Oberbürgermeisterwahlen in der Stadt Schwetzingen sind ja immer für eine Überraschung gut. Da wurde einer schon mit 50 Stimmen Vorsprung gewählt und acht Jahre später von einem Außenseiter geschlagen. Da gab es schon Spaßkandidaten und Parteineugründungen. Aber diesmal hat die OB-Wahl im Herbst vor allem den Begriff „skurril“ verdient.
Kaum hatte OB René Pöltl beim Neujahrsempfang verkündet, nicht mehr antreten zu wollen, kursierte ein Facebook-Post, in dem sich Rebecca Ziegler als „neue Oberbürgermeisterin für Schwetzingen“ vorstellte. Tagelange Versuche, sie ans Telefon zu bekommen und Bitten auf Rückmeldung per E-Mail blieben erfolglos. Im angeblich nichts und niemand vergessenden Internet gab es nur besagten Facebook-Post, eine Wahlliste aus dem Kreis Ulm, auf der sie als nicht gewählte Kandidatin des FDP-Vorschlags genannt wurde und in der ARD-Mediathek ein Interview zu einem Prozess am Bundesgerichtshof zur Doppelbesteuerung von Renten.
Wochen später dann doch eine Reaktion. Ziegler schickte eine Art Lebenslauf und ein paar Zeilen dazu, warum sie in Schwetzingen kandidiert. Später kommt sie dann auf Einladung zu einem Gespräch in die Redaktion. Kollege Andreas Lin interviewt sie, stellt Fragen zur Stadtpolitik. Sie liest vom Manuskript Antworten ab, auch wenn sie nicht zu den Fragen passen.
Wie bei Wortinterviews üblich senden wir ihr das Interview nochmals zur Autorisierung per E-Mail zu. „Sie habe ganz andere Sachen gesagt“, behauptet sie, bittet um mehrere Tage Aufschub zur Korrektur. Dann schickt sie es nach Tagen zurück, mit drei kleinen Änderungen. Später behauptet sie dann, man habe sie komplett falsch zitiert. Ähnliches nach einem Wahlstammtisch im Brauhaus zum Ritter.
In Posts auf Facebook macht sie dann gegen die Zeitung und gegen das Rathaus mobil – die Wortwahl gleicht arg der, die man aus rechtsgerichteter Richtung des öfteren hört.

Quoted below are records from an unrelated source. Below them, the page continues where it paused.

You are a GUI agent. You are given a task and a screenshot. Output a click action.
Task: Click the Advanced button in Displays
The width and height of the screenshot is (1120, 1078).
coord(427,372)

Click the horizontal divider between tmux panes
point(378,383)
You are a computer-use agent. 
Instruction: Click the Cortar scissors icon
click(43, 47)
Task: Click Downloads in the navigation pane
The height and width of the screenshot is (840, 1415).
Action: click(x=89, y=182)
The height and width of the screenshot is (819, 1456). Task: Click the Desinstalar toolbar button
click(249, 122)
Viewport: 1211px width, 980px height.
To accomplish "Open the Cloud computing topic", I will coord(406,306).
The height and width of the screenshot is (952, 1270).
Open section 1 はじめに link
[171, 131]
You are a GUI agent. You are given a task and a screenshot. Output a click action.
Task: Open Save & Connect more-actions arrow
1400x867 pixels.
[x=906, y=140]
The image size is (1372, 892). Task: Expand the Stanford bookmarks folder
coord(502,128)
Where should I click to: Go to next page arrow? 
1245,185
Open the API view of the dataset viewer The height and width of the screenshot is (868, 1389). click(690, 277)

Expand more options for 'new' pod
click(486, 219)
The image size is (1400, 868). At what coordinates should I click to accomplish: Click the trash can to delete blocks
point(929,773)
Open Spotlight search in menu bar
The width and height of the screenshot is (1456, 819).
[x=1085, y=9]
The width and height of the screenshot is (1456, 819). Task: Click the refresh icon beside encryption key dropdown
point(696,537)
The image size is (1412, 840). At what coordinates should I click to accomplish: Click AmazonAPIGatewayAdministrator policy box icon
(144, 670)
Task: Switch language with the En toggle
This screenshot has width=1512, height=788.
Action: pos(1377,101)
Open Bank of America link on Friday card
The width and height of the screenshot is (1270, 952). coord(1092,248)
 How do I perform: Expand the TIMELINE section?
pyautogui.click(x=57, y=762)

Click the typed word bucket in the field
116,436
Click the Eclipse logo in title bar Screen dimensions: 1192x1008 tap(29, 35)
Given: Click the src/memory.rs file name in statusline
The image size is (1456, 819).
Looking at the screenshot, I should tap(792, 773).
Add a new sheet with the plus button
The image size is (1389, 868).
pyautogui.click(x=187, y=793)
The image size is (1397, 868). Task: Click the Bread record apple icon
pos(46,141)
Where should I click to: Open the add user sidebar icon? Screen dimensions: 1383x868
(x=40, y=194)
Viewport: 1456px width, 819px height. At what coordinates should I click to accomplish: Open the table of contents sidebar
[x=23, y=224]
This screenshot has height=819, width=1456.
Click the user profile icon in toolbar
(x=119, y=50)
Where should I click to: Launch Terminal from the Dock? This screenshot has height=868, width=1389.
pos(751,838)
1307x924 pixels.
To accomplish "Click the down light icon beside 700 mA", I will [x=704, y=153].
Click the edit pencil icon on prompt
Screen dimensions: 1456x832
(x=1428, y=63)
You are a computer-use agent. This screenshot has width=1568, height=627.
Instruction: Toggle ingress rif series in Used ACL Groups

Als Thema macht sie die Sicherheit in Schwetzingen und Klüngelei im Rathaus aus, sieht gar „eine Krake die Bürger umschlingen und ihnen die Luft abdrehen“. In Schwetzingen könne nachts eine Frau nicht alleine auf die Straße gehen, behauptet sie. Zur Kandidatenvorstellung der Zeitung fordert sie Störer dazu auf, das Format zu sprengen, Fragen von Lesern an sie lässt sie unbeantwortet.
Matthias Steffan holt sich den Rückhalt fast aller Parteien im direkten Vergleich – nur die SPD gibt keine Empfehlung ab. Aber auch den Sozialdemokraten wirft Ziegler vor, Fragen vorher mit Steffan abgesprochen zu haben, was beide vehement bestreiten.
Am Ende verliert sie gegen einen souverän durch den Wahlkampf gehenden bisherigen Bürgermeister Matthias Steffan. Er macht das Rennen, aber Rebecca Ziegler holt trotzdem mehr als 43 Prozent der Stimmen. Eine Woche später ist im Internet wieder alles gelöscht. Was bleibt sind aber die Zeitungsartikel, denn bei uns hat sie kein Recht auf Löschung.